I started the movie marathon off with Iron Palm, a comedic Korean melodrama pretty par for the course with other comedic Korean melodramas, which seems to make up 80 percent of all movies that come out of South Korea. Iron Palm was good because it made me laugh sometimes and it starred Yunjin Kim from Lost, who, as luck would have it, was just as dreamy off the island as she is on.

It's about this guy who has this hot and heavy and seemingly mostly physical relationship with a woman, who quite suddenly moves to Los Angeles. Five years later, dude's still torn up about it, so he learns English and, when he finally passes the TOEFL exam, gets a visa to come to the States to find her. In so doing, he leaves everything Korean about him behind, even his name, and speaks only broken English throughout the film. He finds her (Ms. Kim, of course, and a good thing he does too 'cause she fine) and hilarity and bittersweet moments ensue. It's pure cheddar, but I was kinda in the mood for that. I like a good love story, and in the absence of a good one, I'll settle for a mediocre one. Yunjin was pretty good in it too. She was raised in my hometown hood (Staten Island, bitches) so she's fluent in the English, but her facial expressions say a lot more, I think. And y'know, she fine.

I followed up this harmless piece of starcrossed fluff with Marebito, which was directed by Takashi Shimizu, the guy who directed Ju-On and its American counterpart, The Grudge.

It wasn't a horror movie in the traditional sense. Instead, I think it was more about the feeling of horror. This cameraman guy is obsessed with fear, but hasn't felt fear himself. Instead, he films people who are afraid of stuff and pines over what they're feeling. So, I guess in Japan there are these urban legends about beings that live deep in underground passages beneath the cities, and this film kinda banked on that. Being unfamiliar with these urban legends, I guess there was a bit of a cultural barrier to cross, but there usually is with Japanese films.

So cameraman guy goes down into the depths and talks to a crazy homeless dude, then has a conversation with some other dude he filmed committing suicide, then happens on to "The Mountains of Madness" where he finds a cute lil' naked woman suspiciously chained to the rocks.
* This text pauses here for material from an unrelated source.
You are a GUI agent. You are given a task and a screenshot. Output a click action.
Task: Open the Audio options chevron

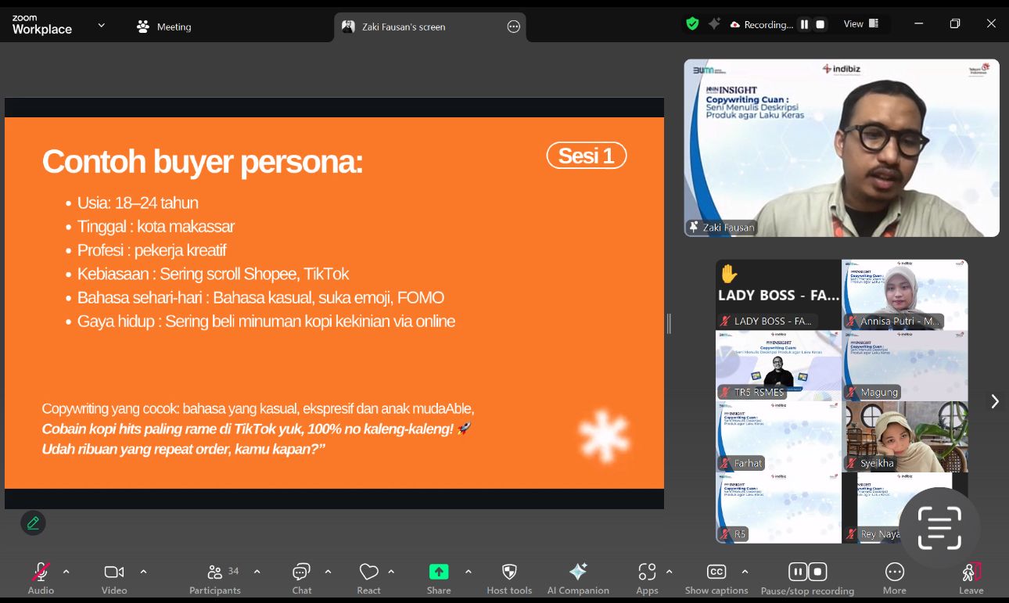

He brings her home, because it's only right to bring home a cute lil' naked woman you find chained to the rocks at the Mountains of Madness, and he ends up treating her like a pet. Of course, cute lil' naked women chained to rocks at the Mountain of Madness require blood for sustenance--they'll take animal blood but human blood is prefered. From this situation, absolutely no hilarity ensues, but though it might sound ridiculous, the film was really well-made and worked the whole symbolism angle to a T. It wasn't perfect, but definitely one I'd like to watch again to see if I could pick up on more clues. But it was pretty damn disturbing. The story is that Shimizu made the film in the eight days he had between finishing up Ju-On 2 and starting work on The Grudge. It seemed really personal, like a director hashing out personal demons. Pretty trippy.

I capped off a Sunday of football (and another Giants win) with The Glass House, which I bought from the Wal-Mart clearance bin. It was pretty good--entertaining and vaguely thrilling. I wish it wasn't 3:22 am, or else I'd find something else to watch.

3 comments:

Michelle said...

Happy belated birthday J!
Guess who saw The Pussycat Dolls concert last night?
They send their regards!

if_i_had_a_hammer said...

doncha wish your girlfriend was hot like me? doncha?

hehehe

Michelle said...

LOL! Man you should of been there! Actually, probably better that you were not....i'd have needed a mop to clean up all that drool!